• _DATASET CONTENT_
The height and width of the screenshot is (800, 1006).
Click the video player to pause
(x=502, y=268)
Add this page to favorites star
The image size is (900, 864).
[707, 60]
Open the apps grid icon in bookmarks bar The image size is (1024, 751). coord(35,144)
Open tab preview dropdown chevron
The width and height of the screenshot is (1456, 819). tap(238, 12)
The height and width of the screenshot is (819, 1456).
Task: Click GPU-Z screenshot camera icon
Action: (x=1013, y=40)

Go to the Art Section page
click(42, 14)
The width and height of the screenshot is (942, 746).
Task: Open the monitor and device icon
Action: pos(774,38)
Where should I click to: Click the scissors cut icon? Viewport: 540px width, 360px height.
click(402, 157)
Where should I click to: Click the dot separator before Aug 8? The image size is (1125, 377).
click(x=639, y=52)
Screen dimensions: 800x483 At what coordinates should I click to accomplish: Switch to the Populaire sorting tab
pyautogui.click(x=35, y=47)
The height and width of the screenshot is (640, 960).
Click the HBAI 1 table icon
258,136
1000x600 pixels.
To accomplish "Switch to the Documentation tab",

• _AIM_
Please recast the material as a numbered list, starting at the line that contains "The height and width of the screenshot is (640, 960)." and ending at the last line of the material, with blank lines left out.

• _EXERCISE RESULT_
1. The height and width of the screenshot is (640, 960).
2. Click the HBAI 1 table icon
3. 258,136
4. 1000x600 pixels.
5. To accomplish "Switch to the Documentation tab",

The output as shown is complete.